BRIEF >> Pull out every line below that contains the word "dropdown", and copy each one in full.

--- START OF DATA FOR THE TASK ---

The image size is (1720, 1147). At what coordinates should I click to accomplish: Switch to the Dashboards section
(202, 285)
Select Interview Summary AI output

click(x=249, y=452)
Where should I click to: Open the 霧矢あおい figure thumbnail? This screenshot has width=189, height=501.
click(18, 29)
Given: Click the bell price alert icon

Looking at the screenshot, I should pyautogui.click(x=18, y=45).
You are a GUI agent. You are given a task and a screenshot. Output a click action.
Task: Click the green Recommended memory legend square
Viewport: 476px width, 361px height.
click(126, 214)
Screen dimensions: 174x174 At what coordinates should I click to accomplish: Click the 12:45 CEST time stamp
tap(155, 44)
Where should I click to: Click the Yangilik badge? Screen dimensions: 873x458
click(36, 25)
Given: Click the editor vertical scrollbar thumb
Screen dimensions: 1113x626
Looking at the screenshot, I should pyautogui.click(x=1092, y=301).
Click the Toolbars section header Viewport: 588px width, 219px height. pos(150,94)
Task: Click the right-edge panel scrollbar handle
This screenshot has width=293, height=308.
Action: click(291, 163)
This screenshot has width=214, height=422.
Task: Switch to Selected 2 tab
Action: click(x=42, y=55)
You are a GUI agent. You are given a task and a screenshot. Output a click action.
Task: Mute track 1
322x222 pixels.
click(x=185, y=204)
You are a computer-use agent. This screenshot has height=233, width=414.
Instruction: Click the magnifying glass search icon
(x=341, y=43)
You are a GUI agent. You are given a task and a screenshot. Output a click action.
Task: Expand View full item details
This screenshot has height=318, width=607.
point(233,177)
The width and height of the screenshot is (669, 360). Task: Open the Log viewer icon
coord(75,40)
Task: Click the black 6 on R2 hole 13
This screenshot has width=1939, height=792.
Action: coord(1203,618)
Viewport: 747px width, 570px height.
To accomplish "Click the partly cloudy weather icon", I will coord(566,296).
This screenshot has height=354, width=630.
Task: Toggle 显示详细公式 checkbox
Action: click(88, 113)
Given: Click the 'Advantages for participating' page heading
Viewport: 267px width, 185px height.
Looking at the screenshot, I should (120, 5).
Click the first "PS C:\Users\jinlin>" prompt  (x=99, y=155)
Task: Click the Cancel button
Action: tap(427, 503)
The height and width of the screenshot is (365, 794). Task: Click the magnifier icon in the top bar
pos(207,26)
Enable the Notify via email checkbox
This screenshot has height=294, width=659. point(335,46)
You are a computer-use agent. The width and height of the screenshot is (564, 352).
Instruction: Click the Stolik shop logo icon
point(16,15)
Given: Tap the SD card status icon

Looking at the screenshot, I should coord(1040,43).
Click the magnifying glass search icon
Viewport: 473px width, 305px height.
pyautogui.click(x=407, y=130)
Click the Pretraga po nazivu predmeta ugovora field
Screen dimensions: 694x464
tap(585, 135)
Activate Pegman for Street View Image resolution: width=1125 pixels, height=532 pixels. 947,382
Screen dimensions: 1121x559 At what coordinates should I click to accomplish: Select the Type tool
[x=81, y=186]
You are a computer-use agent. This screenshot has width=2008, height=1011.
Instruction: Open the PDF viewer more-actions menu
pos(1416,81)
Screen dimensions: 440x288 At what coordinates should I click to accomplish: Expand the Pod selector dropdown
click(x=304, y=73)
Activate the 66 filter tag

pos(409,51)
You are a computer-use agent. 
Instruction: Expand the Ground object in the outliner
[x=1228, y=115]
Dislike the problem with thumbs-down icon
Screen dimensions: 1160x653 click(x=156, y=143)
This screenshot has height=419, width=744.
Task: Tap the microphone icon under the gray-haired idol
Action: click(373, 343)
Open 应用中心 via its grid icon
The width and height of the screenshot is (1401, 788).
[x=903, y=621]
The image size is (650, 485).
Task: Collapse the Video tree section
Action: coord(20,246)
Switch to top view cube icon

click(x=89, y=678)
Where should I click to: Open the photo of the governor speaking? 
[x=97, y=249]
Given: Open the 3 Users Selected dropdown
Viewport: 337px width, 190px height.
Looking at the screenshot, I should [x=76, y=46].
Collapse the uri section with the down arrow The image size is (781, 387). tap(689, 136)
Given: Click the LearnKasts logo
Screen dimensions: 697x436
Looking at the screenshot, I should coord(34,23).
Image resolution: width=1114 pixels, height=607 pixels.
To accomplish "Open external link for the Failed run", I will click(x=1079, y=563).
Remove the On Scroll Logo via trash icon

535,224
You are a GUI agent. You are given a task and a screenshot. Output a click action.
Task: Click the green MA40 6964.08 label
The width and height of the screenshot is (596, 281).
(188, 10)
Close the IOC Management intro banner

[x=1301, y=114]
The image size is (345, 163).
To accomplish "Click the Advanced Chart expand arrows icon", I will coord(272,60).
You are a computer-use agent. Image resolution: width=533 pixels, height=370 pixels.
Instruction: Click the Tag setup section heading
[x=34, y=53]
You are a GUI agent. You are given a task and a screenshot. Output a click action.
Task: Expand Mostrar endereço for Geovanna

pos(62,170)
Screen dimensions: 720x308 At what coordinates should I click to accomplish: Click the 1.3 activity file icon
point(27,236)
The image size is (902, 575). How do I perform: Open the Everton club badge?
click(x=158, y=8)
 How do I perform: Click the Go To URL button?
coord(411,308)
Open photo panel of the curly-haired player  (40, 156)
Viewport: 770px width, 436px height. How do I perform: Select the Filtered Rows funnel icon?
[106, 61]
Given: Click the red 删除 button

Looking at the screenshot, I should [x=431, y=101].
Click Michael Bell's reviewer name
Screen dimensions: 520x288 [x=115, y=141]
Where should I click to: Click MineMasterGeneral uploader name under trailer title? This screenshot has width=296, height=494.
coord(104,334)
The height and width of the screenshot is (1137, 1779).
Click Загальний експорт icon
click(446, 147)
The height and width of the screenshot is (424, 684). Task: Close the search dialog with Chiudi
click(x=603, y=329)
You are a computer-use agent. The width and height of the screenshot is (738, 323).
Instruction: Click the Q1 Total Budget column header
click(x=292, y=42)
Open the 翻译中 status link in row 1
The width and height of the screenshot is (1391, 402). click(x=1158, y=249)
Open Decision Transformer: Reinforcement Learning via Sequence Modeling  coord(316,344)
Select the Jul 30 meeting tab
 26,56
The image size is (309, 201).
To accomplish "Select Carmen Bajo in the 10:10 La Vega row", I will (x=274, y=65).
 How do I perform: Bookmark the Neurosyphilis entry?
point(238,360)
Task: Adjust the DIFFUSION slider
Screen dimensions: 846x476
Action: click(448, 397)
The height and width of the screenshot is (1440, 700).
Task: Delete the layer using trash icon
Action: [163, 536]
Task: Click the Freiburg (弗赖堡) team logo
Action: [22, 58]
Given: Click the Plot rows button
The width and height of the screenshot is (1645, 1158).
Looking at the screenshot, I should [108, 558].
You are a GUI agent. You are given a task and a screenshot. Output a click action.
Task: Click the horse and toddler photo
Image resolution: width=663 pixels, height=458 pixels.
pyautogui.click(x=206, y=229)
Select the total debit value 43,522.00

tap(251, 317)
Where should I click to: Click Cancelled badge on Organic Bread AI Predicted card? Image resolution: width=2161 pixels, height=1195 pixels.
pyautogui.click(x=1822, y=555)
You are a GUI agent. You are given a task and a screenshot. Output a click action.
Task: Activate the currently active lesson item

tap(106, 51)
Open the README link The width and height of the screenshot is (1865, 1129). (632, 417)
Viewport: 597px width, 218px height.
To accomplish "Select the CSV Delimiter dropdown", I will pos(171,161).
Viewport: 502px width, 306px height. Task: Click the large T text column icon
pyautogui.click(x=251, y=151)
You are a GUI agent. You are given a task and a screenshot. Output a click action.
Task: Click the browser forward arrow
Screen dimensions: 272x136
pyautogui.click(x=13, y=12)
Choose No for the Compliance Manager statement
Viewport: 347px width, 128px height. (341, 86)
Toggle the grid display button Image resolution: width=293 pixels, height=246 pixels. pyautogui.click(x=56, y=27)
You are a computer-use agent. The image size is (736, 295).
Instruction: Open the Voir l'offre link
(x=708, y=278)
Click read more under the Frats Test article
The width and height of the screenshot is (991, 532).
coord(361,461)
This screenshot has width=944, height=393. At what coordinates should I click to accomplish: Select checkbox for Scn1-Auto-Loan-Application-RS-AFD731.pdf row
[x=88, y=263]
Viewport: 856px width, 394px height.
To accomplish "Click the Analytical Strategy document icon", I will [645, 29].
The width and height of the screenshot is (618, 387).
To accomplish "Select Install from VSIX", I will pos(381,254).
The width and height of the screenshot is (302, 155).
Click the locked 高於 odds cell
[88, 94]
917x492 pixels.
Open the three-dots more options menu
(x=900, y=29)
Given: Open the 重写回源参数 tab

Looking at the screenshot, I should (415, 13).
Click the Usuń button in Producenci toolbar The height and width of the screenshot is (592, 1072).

--- END OF DATA FOR THE TASK ---

WRITTEN REPLY >>
Screen dimensions: 440x288 At what coordinates should I click to accomplish: Expand the Pod selector dropdown
Given: Open the 3 Users Selected dropdown
To accomplish "Select the CSV Delimiter dropdown", I will pos(171,161).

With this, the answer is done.